Тот берег еле виднелся — просто темная полоска скал. Но над ними парило что-то громадное. Я попытался всмотреться, но глаза заслезились.
— А вы были знакомы с князем? — лично меня бы не удивило знакомство Лумумбы даже с чертом. Хотя с чертом, по правде говоря, он действительно знаком.
— Виделись пару раз, в Москве. Мы с Ольгой входили в комиссию по выработке монетарной политики. Игорь лично приезжал на переговоры.
— Так вы знали, что ваша бывшая вновь выскочила замуж? — Маша, хлюпнув, вытерла нос рукавом. Лумумба закатил глаза, и, достав из кармана платок, протянул ей.
— Что за манеры, мадемуазель. Вы же девушка…
— Монстрам обычно по барабану мои манеры. Так что с вашей бывшей?
— Зато мне — нет. А с бывшей… То есть, с Ольгой, — разумеется, знал. Мы же были коллегами. Пока она в Великие Княгини не подалась.
— Ясно. Обиду, значит, всё-таки держите.
— И ничего я не… — Лумумба замолчал, наконец-то сообразив, что Маха его троллит.
— Вы тут стоите, а гроб, то есть, плот, уплывает, — засуетилась птица Гамаюн. — Как блины жрать — так вы первые, а как убийство расследовать…

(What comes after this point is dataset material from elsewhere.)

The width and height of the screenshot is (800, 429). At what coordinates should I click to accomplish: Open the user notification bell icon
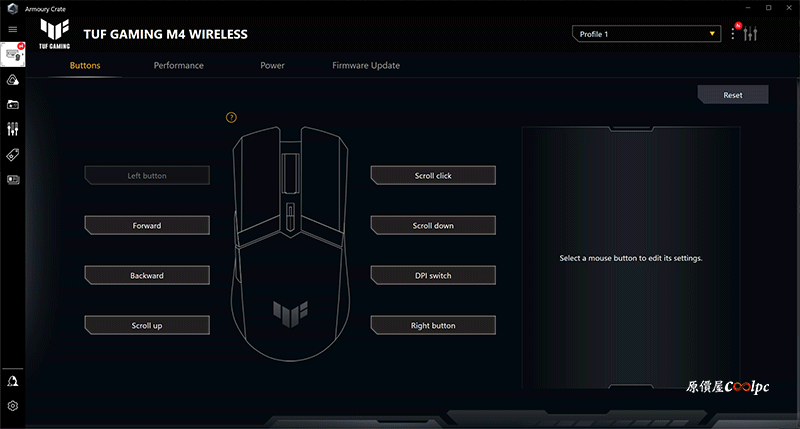(13, 382)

— Ты же сама верещала, что жрать хочешь! — не выдержал я. Да если б не ты, мы бы уже давно…
— Не ссорьтесь, дети. Щас всё будет, — Лумумба повернулся и критически оглядел меня с ног до головы, бормоча про себя: — Юпитер в доме Сатурна, Стрелец ушел в тень…
— Но-но, — предчувствуя недоброе, я спрятался за Машку. — Вы мне это прекратите. Не люблю. Пусть Гамаюн слетает.
— Она слишком заметная. Тут тонкота нужна…
— Тогда Машку превращайте. А меня после ковра-самолета до сих пор тошнит.
— А вот это… — Лумумба поднял руки, готовясь произнести заклинание. — Совершенно никого не колышет.
ЭРЕК. УЮ. ЧОРС!
В следующий миг в моем теле образовалась необыкновенная легкость. Глаза свободно, не испытывая никакого неудобства, развернулись назад и я увидел собственную спинку, покрытую жесткой черной с прозеленью, щетиной. Меж лопаток расправились и загудели радужные крылышки. Гамаюн, став вдруг железной громадиной, подскочила и уставила на меня круглый бездонный глаз.
Показав ей неприличный жест сразу четырьмя лапками, я поспешно взлетел. Ветер тут же меня подхватил и понес наверх, в сияющее чистое небо.
— Рассмотри там всё хорошенько, — напутствовал Лумумба. — Да побыстрее. Одна лапка здесь… — остальное унес ветер.
Подо мной опрокинулась синяя широкая река, и я сообразил, что это и есть Кольский залив. На берегу, в узкой полосе между тайгой и водой, приютился город — деревянные терема, мощеные дубовыми плашками улицы… В центре, как одинокий палец в неприличном жесте, высилась стальная башня, поблескивающая зеркальными окнами. Венчала башню золотая корона с ослепительными, сверкающими на солнце буквами: МОZК.
…Весь город, как в лукошке, уютно умещался внутри высокой железной стены. Приноравливаясь к ветряным потокам, я понесся над её краем. Перед глазами мелькали то грубые сварные швы, то круглые, похожие на шляпки грибов заклепки, то дула разнокалиберных пушек и пулеметов, направленных на залив…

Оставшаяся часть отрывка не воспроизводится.